(Item coordinate data)

##########

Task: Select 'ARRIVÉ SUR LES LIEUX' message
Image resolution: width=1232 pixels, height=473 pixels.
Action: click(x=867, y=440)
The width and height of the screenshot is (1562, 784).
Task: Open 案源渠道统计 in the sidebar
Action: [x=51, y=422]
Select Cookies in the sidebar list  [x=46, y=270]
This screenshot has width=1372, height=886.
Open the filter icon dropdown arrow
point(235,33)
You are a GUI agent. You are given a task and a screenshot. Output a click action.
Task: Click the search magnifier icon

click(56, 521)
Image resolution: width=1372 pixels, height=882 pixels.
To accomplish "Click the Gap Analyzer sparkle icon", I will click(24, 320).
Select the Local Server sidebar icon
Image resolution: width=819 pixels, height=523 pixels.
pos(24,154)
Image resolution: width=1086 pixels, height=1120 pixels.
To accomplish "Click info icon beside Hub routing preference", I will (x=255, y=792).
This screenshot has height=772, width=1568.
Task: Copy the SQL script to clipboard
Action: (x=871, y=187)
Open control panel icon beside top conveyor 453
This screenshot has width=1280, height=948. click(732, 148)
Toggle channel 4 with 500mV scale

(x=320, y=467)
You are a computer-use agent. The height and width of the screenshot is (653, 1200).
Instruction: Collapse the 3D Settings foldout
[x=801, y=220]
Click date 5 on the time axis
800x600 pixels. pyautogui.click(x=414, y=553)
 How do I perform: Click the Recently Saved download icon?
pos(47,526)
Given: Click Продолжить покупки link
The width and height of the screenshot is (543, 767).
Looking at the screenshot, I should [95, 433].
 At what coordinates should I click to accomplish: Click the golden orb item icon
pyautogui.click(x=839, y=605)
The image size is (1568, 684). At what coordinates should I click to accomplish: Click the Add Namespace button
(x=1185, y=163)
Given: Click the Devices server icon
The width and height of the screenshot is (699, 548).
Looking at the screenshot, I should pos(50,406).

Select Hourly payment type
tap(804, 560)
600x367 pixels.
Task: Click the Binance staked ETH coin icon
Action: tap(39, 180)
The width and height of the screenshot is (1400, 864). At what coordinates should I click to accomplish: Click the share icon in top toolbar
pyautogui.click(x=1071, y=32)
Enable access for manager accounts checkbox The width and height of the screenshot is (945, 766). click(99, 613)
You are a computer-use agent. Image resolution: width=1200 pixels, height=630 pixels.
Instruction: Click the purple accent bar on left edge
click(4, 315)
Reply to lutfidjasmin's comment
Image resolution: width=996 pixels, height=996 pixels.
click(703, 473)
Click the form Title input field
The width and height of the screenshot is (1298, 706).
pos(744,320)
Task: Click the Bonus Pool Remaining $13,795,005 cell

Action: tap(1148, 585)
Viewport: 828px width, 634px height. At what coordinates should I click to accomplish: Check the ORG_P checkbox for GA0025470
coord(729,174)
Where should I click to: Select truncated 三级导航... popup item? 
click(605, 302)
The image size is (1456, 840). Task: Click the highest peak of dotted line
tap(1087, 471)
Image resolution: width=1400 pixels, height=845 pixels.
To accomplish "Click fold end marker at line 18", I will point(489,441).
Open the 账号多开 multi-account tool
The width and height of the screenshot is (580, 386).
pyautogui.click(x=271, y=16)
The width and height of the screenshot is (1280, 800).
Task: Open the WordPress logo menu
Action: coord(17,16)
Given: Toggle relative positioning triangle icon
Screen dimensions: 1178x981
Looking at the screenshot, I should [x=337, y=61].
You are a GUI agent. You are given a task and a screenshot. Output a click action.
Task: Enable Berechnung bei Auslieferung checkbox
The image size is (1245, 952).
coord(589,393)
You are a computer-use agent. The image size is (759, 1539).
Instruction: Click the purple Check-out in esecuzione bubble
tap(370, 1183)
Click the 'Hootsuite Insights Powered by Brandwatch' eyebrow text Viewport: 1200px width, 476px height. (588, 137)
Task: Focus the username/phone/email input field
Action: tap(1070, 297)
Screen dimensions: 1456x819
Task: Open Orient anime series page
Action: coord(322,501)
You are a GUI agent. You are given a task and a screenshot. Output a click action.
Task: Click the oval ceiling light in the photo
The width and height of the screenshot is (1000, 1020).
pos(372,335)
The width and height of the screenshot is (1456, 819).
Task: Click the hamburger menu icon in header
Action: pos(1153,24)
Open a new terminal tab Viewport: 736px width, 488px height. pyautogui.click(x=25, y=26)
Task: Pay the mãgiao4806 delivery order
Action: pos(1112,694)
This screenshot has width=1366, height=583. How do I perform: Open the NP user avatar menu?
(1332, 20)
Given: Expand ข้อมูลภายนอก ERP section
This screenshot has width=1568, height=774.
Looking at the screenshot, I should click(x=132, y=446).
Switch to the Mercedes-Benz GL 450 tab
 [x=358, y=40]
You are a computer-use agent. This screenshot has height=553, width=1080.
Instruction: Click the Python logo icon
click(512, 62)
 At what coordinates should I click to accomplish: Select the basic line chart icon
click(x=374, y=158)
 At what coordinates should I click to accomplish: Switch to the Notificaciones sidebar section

##########

## Given request
Write out the data starting at the line containing "You are a computer-use agent. Image" and ending at the line containing "click(703, 473)", swapping "purple" for "orange" and leaving everything else unchanged.

## Response to the exercise
You are a computer-use agent. Image resolution: width=1200 pixels, height=630 pixels.
Instruction: Click the orange accent bar on left edge
click(4, 315)
Reply to lutfidjasmin's comment
Image resolution: width=996 pixels, height=996 pixels.
click(703, 473)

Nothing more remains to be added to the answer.